WHAT NEEDS TO BE DONE: The records that follow need to be printed exactly. Leave out each image.

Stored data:
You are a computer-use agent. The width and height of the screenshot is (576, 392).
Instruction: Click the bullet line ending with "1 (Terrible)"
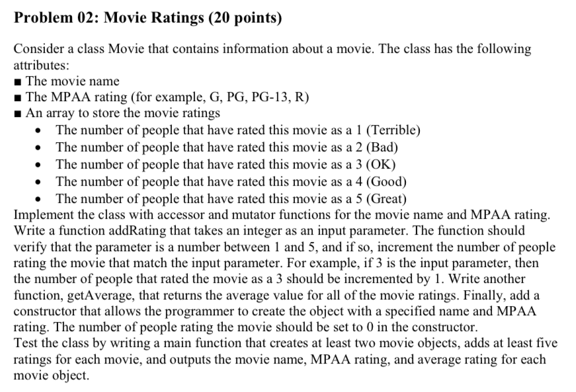point(238,130)
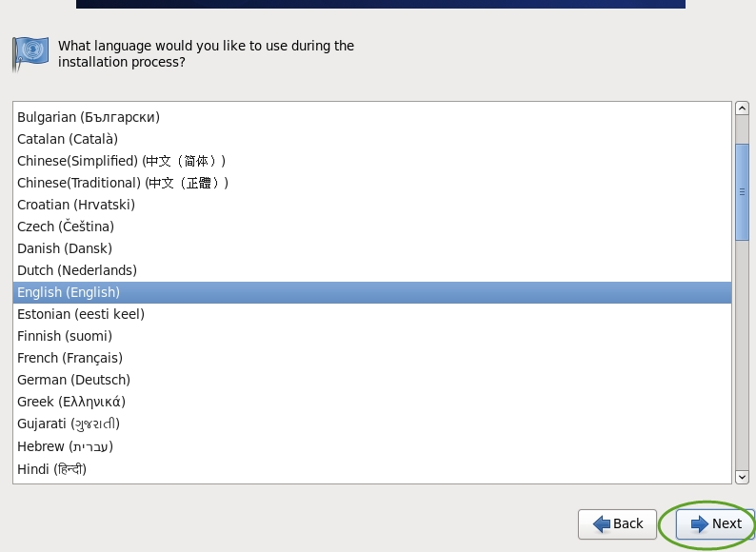Select Estonian (eesti keel) language
The height and width of the screenshot is (552, 756).
(x=372, y=314)
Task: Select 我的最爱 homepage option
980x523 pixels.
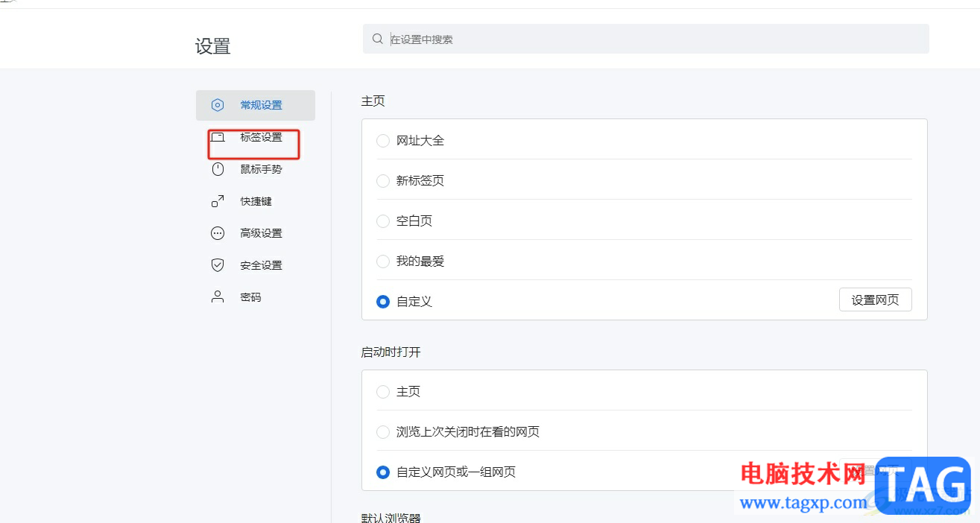Action: [382, 261]
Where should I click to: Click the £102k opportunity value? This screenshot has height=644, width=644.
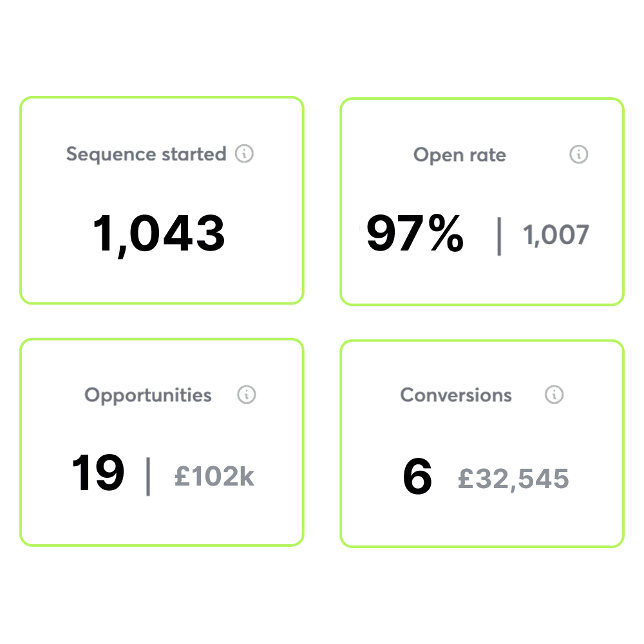coord(214,477)
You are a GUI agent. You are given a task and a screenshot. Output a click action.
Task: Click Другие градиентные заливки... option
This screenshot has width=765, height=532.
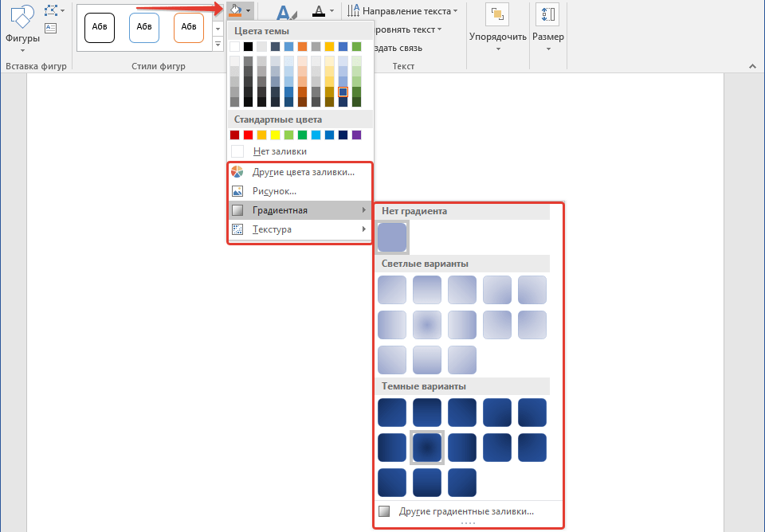pyautogui.click(x=466, y=512)
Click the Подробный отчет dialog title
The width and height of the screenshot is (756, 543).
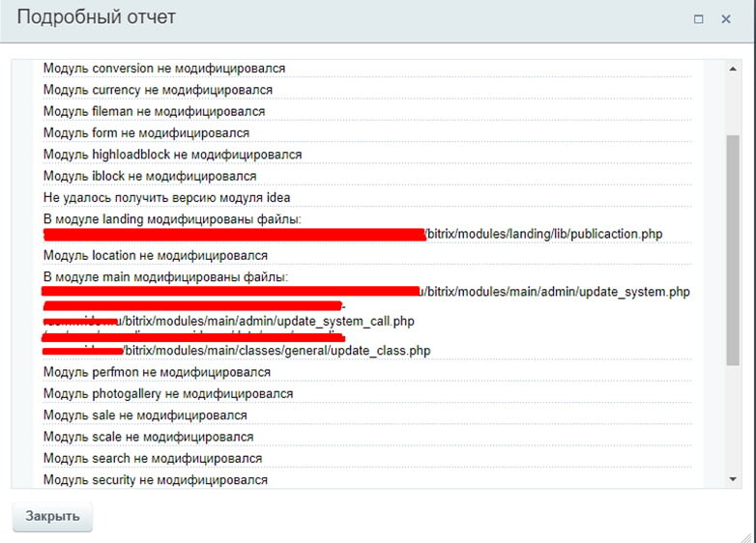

SOLUTION:
You are a computer-use agent. The width and height of the screenshot is (576, 392).
Instruction: Click the bullet line ending with "1 (Terrible)"
point(238,130)
Select Estonian (eesti keel) language
The height and width of the screenshot is (552, 756).
(x=372, y=314)
Task: Select 我的最爱 homepage option
980x523 pixels.
Action: [382, 261]
Where should I click to: Click the £102k opportunity value? This screenshot has height=644, width=644.
coord(214,477)
You are a GUI agent. You are given a task and a screenshot. Output a click action.
Task: Click Другие градиентные заливки... option
This screenshot has width=765, height=532.
pyautogui.click(x=466, y=512)
Click the Подробный отчет dialog title
The width and height of the screenshot is (756, 543).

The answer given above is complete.